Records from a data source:
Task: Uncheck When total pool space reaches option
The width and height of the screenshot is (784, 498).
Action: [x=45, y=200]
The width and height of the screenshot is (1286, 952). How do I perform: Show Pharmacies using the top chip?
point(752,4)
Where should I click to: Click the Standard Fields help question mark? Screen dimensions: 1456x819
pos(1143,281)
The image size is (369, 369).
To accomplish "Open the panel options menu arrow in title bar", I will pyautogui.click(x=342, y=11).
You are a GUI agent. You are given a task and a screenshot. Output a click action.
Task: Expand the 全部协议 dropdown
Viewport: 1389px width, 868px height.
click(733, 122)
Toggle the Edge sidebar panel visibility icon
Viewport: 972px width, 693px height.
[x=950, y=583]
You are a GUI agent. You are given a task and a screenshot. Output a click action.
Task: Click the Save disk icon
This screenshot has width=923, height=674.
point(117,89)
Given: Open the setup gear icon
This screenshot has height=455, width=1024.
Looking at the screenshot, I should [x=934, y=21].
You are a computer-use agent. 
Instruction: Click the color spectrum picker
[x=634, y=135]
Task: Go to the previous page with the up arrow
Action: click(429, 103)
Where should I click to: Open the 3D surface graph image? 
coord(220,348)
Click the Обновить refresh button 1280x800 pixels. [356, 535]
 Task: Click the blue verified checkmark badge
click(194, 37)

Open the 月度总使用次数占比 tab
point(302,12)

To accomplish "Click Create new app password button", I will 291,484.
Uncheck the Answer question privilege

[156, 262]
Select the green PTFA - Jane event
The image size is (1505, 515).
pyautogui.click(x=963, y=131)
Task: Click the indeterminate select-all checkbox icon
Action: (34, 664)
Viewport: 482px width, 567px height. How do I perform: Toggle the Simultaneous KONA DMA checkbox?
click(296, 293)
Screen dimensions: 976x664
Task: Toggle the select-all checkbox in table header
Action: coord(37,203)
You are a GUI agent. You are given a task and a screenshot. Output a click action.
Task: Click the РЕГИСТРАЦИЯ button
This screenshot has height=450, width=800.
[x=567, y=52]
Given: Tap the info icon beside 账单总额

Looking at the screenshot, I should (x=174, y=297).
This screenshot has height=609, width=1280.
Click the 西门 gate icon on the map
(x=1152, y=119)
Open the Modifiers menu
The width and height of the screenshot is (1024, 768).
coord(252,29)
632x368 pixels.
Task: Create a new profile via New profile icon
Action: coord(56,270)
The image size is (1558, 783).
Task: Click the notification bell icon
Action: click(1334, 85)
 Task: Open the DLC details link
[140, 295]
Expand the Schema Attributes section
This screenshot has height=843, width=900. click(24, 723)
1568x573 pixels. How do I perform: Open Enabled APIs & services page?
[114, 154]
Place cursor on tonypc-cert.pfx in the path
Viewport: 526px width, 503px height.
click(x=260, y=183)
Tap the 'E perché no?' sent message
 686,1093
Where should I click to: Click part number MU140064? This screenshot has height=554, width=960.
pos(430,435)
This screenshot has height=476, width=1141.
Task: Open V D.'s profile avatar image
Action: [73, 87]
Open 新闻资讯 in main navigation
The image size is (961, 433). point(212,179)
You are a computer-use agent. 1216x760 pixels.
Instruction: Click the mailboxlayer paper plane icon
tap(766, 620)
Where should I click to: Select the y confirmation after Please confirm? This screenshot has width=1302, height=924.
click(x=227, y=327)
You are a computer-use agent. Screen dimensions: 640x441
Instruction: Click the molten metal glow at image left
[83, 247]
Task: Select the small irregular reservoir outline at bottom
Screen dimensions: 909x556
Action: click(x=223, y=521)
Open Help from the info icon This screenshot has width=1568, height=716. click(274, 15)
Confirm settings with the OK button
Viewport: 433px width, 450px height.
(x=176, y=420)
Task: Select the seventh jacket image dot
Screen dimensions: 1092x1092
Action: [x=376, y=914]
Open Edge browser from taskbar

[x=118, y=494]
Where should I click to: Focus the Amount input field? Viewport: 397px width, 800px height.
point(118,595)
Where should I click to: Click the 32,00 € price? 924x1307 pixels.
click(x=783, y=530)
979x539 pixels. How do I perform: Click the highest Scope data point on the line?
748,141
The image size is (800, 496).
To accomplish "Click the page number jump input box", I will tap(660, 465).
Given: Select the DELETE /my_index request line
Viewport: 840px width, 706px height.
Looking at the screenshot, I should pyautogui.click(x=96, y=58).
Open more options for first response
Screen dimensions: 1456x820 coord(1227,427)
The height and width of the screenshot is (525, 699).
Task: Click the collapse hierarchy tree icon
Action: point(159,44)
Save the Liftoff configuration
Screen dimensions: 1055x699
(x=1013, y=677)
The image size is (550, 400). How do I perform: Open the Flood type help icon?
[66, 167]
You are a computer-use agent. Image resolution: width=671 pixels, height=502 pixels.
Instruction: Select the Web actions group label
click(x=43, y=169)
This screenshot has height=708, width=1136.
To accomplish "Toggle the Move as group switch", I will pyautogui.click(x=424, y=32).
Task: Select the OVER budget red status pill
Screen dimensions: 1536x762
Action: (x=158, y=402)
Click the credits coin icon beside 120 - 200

What to produce
Check each line of the entries for "menu" and copy those that have it.

Answer
To accomplish "Open the panel options menu arrow in title bar", I will pyautogui.click(x=342, y=11).
Open the Modifiers menu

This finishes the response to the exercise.